Crispin Rodriguez, the soltero (bachelor) of the story, is a 29-year-old young man who lives in a condominium apartment all by himself and works as an assistant manager of the Traders Royal Bank in Manila. Most of the time, he spends his time hanging out with his office friends like going to parties at bars, eating at a restaurant, or watching movies at the Manila Film Center. However, since he is nearing 30 and still lonely, the one thing he needs to complete his life is no other than a woman to love and become together.

==Cast==

- Jay Ilagan as Crispin Rodriguez
- Rio Locsin as Christina
- Chanda Romero as RJ Juan
- Baby Delgado as Nene
- Dick Israel as Teddy
- Bing Davao as Edwin
- Cris Vertido as Joey
- Alvin Enriquez as Bimbo
- Irma Potenciano as Crispin's mother
- Terrie Legarda as Bong
- Luigi Sison
- Manuel Conde as Crispin's grandfather
- Robert Campos
- Carmen Enriquez
- Mona Lisa as the old lady at the condominium
- Chito Ponce Enrile
- Menggie Cobarrubias
- Connie Angeles
- Khryss Adalia
- Nanding Josef
- Jack Azarcon
- Naty Santiago
- Pong Pong
- Bodjie Pascua as Theater Actor
- Louie Pascasio as Theater Actor

==Production==
Throughout the whole life of Pio de Castro III as an actor, writer, and film critic, Soltero is the first of two films that he directed — the other film is Ina, Kasusuklaman Ba Kita?, which was released in 1985 and produced and distributed by Seiko Films. In an interview from TV Times, the film was shot within three months.

==Digital restoration==
The film was restored by the ABS-CBN Film Restoration Project, with the help of L’Immagine Ritrovata in Italy, Kantana Post-Production in Thailand, and Wildsound Studios in Quezon City. The restoration process of Soltero started in 2016 with a 4K digital scan at Ritrovata's main laboratory in Bologna, Italy and the film prints used in the scanning were in bad condition, which was caused by many obstacles including color decay, missing frames, and vinegar syndrome that affected the whole print. Just like the other films from the ECP, the film negatives were lost or destroyed and the restoration team decided to restore the films of the said company through positive prints. All of the existing prints of the Experimental Cinema of the Philippines library are stored and archived in the ABS-CBN Film Archives vault, located within the ELJ Communications Center in Quezon City.

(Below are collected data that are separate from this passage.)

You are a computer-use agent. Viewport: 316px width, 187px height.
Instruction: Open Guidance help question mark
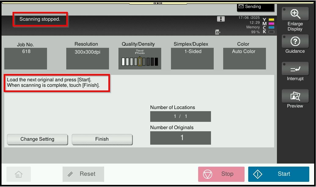[x=295, y=42]
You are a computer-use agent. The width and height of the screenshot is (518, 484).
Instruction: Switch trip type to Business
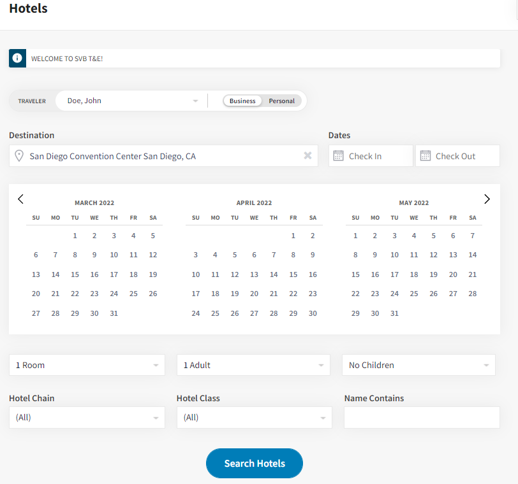242,101
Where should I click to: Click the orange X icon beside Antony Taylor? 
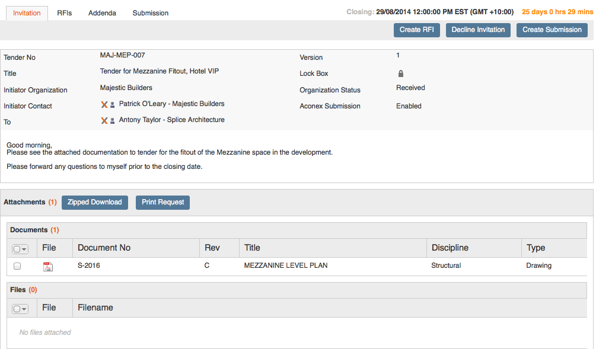104,120
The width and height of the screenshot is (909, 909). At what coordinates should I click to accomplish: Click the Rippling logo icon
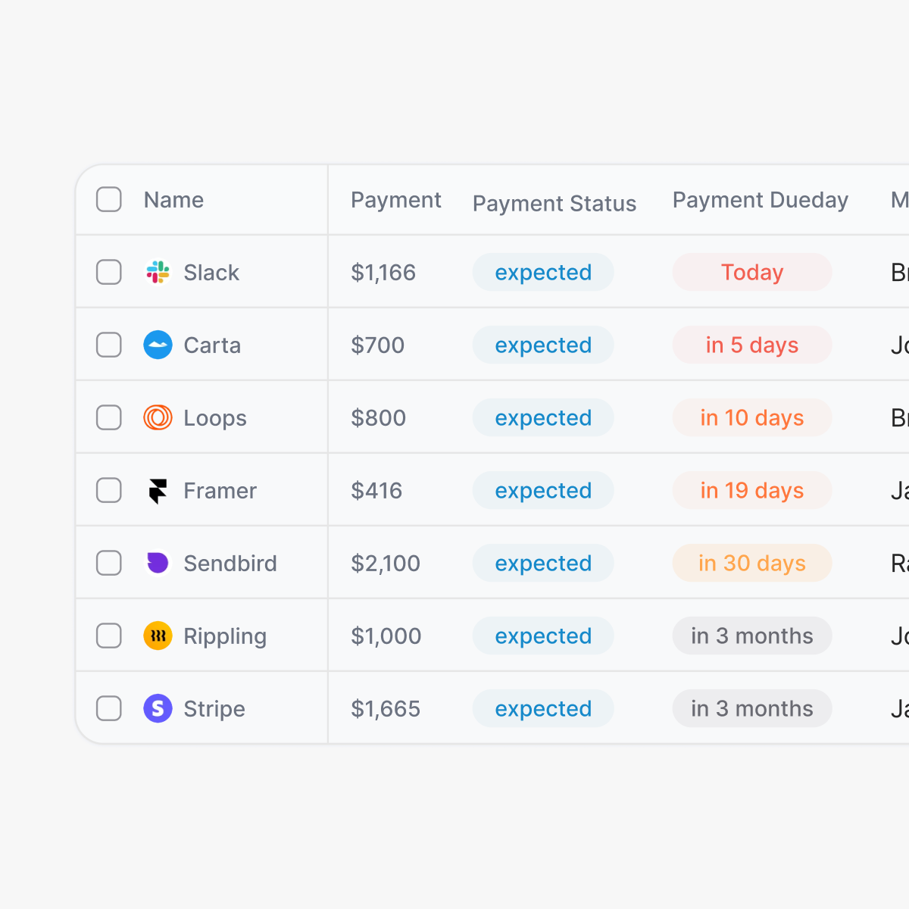click(158, 636)
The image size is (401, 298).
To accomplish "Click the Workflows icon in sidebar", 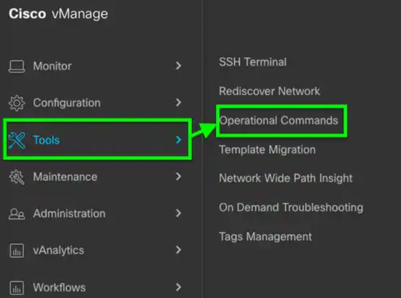I will [x=17, y=288].
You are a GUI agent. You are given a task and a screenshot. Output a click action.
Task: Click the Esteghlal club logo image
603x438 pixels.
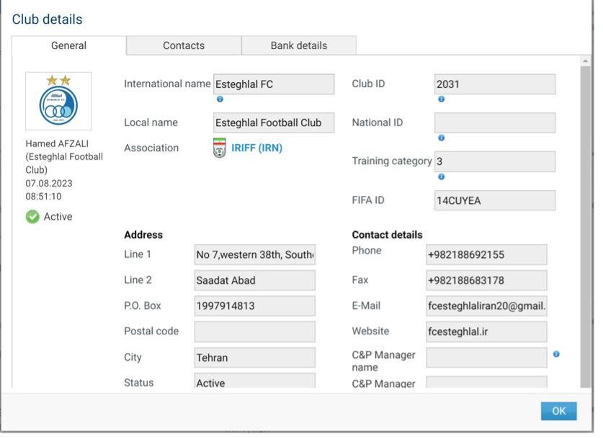click(58, 101)
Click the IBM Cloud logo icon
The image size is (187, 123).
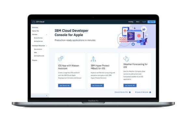pyautogui.click(x=33, y=22)
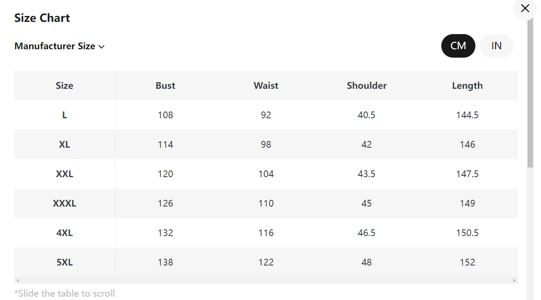Select the Shoulder column header
The image size is (541, 300).
point(366,85)
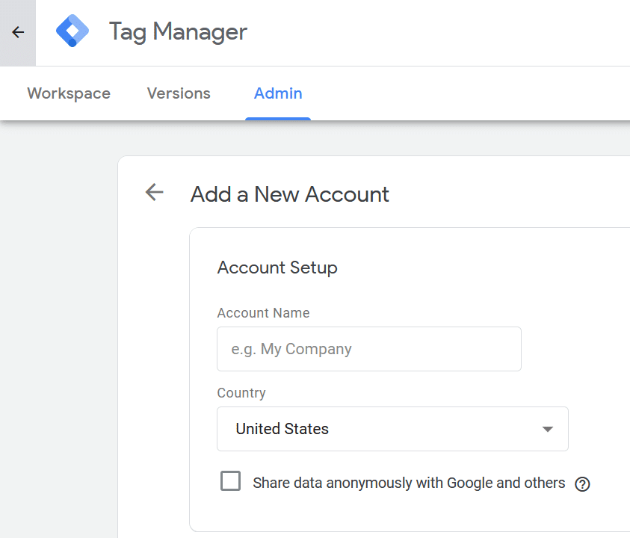This screenshot has width=630, height=538.
Task: Click the Share data anonymously label text
Action: [409, 483]
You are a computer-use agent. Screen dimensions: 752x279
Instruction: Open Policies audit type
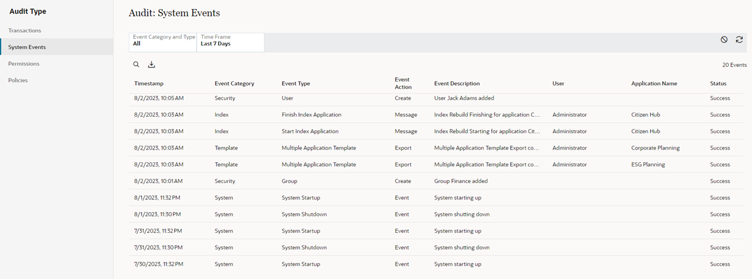click(18, 80)
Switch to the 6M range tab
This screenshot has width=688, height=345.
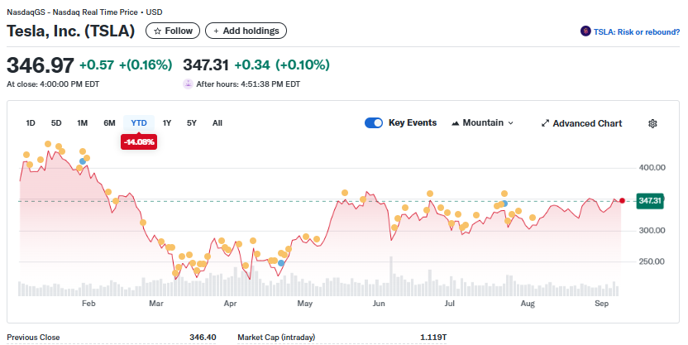tap(109, 123)
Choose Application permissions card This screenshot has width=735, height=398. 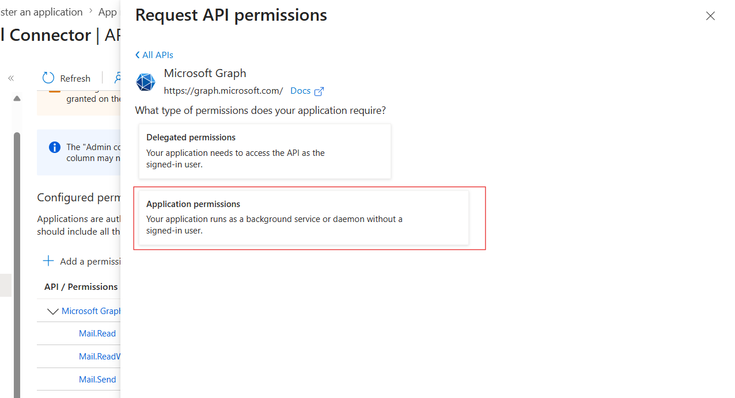tap(304, 217)
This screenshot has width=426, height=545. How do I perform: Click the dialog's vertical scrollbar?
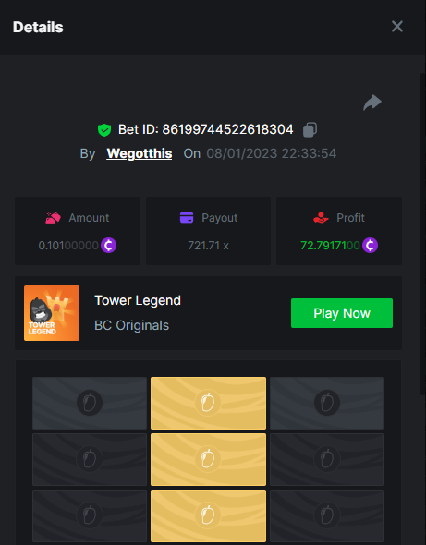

However, the film's restoration process began to be rushed as the 70 lawmakers rejected ABS-CBN's hopes of having their broadcast franchise renewed and the team needed to complete it before its deadline on August 31.

On January 28, 2021, the restored version of the film was premiered digitally through KTX.ph, added with a pre-show hosted by ABS-CBN Film Archives head, Leo P. Katigbak and the leading actresses Rio Locsin and Chanda Romero were present at the said pre-show.

== Reception ==
=== Critical reception ===
Jim Paranal of Film Police Reviews described Soltero as a "quiet movie" and despite its colorful depictions of the 1980s, the melancholy of the lead character Crispin can be felt by everyone and his traits cannot be drifted further from the generation of millennials and Gen Z. He praised the film's direction under Pio de Castro III, the written screenplay by Bienvenido Noriega Jr., and the performances of the cast, particularly the lead actor Jay Ilagan. The film also discusses the issues of depression, attempted suicide among males, and representation of lesbian women where Chanda Romero's character RJ accurately portrays the role.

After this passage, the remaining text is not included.